#### Instructions for the task:
In this exercise, the entries below are to be transcribed exactly, line by line.

(Stored data)
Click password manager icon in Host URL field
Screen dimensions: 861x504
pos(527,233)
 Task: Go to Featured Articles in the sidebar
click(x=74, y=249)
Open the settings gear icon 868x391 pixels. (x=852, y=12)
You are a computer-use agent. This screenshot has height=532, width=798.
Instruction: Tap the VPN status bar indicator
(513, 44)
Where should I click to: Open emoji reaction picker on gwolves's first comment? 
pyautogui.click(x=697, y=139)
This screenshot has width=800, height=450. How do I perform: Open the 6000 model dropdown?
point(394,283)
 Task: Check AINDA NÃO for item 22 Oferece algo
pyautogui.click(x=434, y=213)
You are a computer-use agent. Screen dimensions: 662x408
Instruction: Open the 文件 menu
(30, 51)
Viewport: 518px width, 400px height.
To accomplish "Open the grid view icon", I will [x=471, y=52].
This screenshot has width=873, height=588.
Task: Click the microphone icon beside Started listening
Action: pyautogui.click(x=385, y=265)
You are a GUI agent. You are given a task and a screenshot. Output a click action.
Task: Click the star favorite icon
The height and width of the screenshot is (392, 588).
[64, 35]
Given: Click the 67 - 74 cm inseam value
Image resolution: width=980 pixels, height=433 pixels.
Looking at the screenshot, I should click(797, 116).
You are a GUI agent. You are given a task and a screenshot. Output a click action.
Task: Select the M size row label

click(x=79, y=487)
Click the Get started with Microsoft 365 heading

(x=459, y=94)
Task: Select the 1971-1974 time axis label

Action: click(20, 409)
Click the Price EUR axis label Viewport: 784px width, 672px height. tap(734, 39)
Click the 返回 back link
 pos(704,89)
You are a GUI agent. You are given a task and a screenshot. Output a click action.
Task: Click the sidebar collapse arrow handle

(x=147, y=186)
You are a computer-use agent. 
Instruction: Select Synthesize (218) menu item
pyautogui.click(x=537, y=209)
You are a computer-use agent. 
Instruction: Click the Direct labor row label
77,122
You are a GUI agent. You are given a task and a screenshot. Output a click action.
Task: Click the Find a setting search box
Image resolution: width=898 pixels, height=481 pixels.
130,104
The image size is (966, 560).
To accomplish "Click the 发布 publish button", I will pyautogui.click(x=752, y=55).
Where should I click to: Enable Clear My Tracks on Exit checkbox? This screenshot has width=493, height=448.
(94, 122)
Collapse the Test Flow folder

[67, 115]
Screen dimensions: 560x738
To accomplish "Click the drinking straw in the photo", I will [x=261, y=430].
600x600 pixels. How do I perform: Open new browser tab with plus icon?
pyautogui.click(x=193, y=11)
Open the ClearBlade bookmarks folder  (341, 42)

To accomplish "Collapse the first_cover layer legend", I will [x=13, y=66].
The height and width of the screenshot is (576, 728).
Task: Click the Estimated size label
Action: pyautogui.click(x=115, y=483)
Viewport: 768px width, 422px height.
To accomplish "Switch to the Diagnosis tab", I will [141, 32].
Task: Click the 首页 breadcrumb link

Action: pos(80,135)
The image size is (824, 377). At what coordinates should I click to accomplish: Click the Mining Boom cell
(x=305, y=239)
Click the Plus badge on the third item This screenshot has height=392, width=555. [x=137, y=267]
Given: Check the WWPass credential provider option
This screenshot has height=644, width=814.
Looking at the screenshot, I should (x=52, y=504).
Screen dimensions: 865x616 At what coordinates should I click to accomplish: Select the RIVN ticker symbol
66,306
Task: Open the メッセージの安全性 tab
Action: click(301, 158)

#### Answer:
Click password manager icon in Host URL field
Screen dimensions: 861x504
pos(527,233)
 Task: Go to Featured Articles in the sidebar
click(x=74, y=249)
Open the settings gear icon 868x391 pixels. (x=852, y=12)
You are a computer-use agent. This screenshot has height=532, width=798.
Instruction: Tap the VPN status bar indicator
(513, 44)
Where should I click to: Open emoji reaction picker on gwolves's first comment? 
pyautogui.click(x=697, y=139)
This screenshot has width=800, height=450. How do I perform: Open the 6000 model dropdown?
point(394,283)
 Task: Check AINDA NÃO for item 22 Oferece algo
pyautogui.click(x=434, y=213)
You are a computer-use agent. Screen dimensions: 662x408
Instruction: Open the 文件 menu
(30, 51)
Viewport: 518px width, 400px height.
To accomplish "Open the grid view icon", I will [x=471, y=52].
This screenshot has width=873, height=588.
Task: Click the microphone icon beside Started listening
Action: pyautogui.click(x=385, y=265)
You are a GUI agent. You are given a task and a screenshot. Output a click action.
Task: Click the star favorite icon
The height and width of the screenshot is (392, 588).
[64, 35]
Given: Click the 67 - 74 cm inseam value
Image resolution: width=980 pixels, height=433 pixels.
Looking at the screenshot, I should click(797, 116).
You are a GUI agent. You are given a task and a screenshot. Output a click action.
Task: Select the M size row label

click(x=79, y=487)
Click the Get started with Microsoft 365 heading

(x=459, y=94)
Task: Select the 1971-1974 time axis label

Action: click(20, 409)
Click the Price EUR axis label Viewport: 784px width, 672px height. tap(734, 39)
Click the 返回 back link
 pos(704,89)
You are a GUI agent. You are given a task and a screenshot. Output a click action.
Task: Click the sidebar collapse arrow handle

(x=147, y=186)
You are a computer-use agent. 
Instruction: Select Synthesize (218) menu item
pyautogui.click(x=537, y=209)
You are a computer-use agent. 
Instruction: Click the Direct labor row label
77,122
You are a GUI agent. You are given a task and a screenshot. Output a click action.
Task: Click the Find a setting search box
Image resolution: width=898 pixels, height=481 pixels.
130,104
The image size is (966, 560).
To accomplish "Click the 发布 publish button", I will pyautogui.click(x=752, y=55).
Where should I click to: Enable Clear My Tracks on Exit checkbox? This screenshot has width=493, height=448.
(94, 122)
Collapse the Test Flow folder

[67, 115]
Screen dimensions: 560x738
To accomplish "Click the drinking straw in the photo", I will [x=261, y=430].
600x600 pixels. How do I perform: Open new browser tab with plus icon?
pyautogui.click(x=193, y=11)
Open the ClearBlade bookmarks folder  (341, 42)

To accomplish "Collapse the first_cover layer legend", I will [x=13, y=66].
The height and width of the screenshot is (576, 728).
Task: Click the Estimated size label
Action: pyautogui.click(x=115, y=483)
Viewport: 768px width, 422px height.
To accomplish "Switch to the Diagnosis tab", I will [141, 32].
Task: Click the 首页 breadcrumb link

Action: pos(80,135)
The image size is (824, 377). At what coordinates should I click to accomplish: Click the Mining Boom cell
(x=305, y=239)
Click the Plus badge on the third item This screenshot has height=392, width=555. [x=137, y=267]
Given: Check the WWPass credential provider option
This screenshot has height=644, width=814.
Looking at the screenshot, I should (x=52, y=504).
Screen dimensions: 865x616 At what coordinates should I click to accomplish: Select the RIVN ticker symbol
66,306
Task: Open the メッセージの安全性 tab
Action: click(301, 158)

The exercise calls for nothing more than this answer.